Pour tout dire, j'ignore dans quelle catégorie je me place vis à vis de la santé. Certaines techniques ne me semblent pas très éprouvées scientifiquement mais, Dieu merci, nous sommes bien souvent en meilleure santé que nous ne le pensons et la technique n'est, dans bien des cas, là que pour nous rassurer et nous donner le coup de pouce qui accompagne une guérison naturelle qui serait survenue de toutes façons. D'ailleurs, et bien qu'aucune preuve formelle n'ait jamais été apportée sur son efficacité par aucune équipe scientifique de par le monde, je pratique de façon quasi quotidienne la soufflothérapie avec d'excellents résultats et je n'ai, à ce jour, rencontré aucun effet secondaire. Je ne suis «contre» ni le sucre en poudre, ni le sucre en morceaux, ni les tisanes, ni le mélange de tout ça bien. D'ailleurs, Socrate n'a-t-il pas apporté la preuve formelle de l'efficacité antalgique majeure de la phytothérapie ainsi que de sa parfaite efficacité dans la lutte contre la dépression et dans la prévention des maladies infectieuses et cardiovasculaires ? Cela dit, si, comme toutes les mamans le savent, je sais que souffler sur un bobo marche parfaitement, je n'ai aucun complexe à utiliser des antalgiques plus efficaces que la seule imposition des mains face à une douleur plus importante.
Sincèrement, c'est plus un problème linguistique qu'un problème scientifique ou de croyance qui fait que je n'ai jamais consulté d'ostéopathe. Mais simplement, le pathe, c'est le malade. Le psychothérapeute, c'est le médecin, le psychopathe, c'est le malade. La cardiopathie, c'est la maladie, le cardiologue, c'est le thérapeute. Voilà. C'est tout à fait irrationnel, je sais. Mais je l'ai dit dès le début.

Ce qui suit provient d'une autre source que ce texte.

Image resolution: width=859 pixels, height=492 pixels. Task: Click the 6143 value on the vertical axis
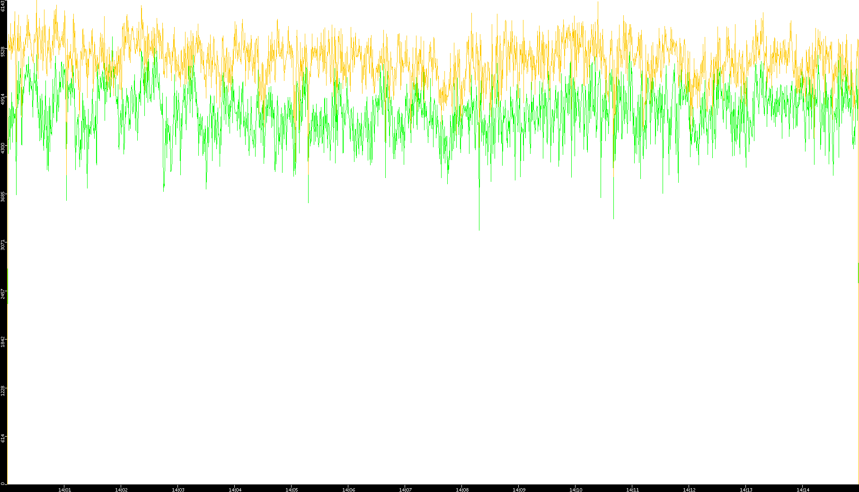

Quant à la relation avec le médecin, elle est tout à fait atypique et presque aussi extrême. Il y a ceux qui ne consultent jamais et ceux qui consultent pour rien, tous les jours et tous les spécialistes. Il y a ceux qui croient dur comme fer à leur immortalité, sont à l'affût de tout dérèglement de cette belle machine que constitue leur corps et ceux qui haïssent la médecine parce qu'elle ne sait pas très bien soigner un rhume. Il y a ceux qui pensent que le médecin est là pour vous soigner et ceux qui sont sûrs que le médecin est là pour tout, du collagène dans les lèvres au redimensionnement des seins en passant par «comment faire pour perdre deux kilos» et le Viagra. Il y a ceux qui savent qu'un rhume pas soigné dure sept jours alors que soigné, il ne dure qu'une semaine. Il y a ceux qui trouvent ça bien et ceux qui s'en indignent. La vie est faite comme ça et le rapport à la santé est nécessairement passionnel.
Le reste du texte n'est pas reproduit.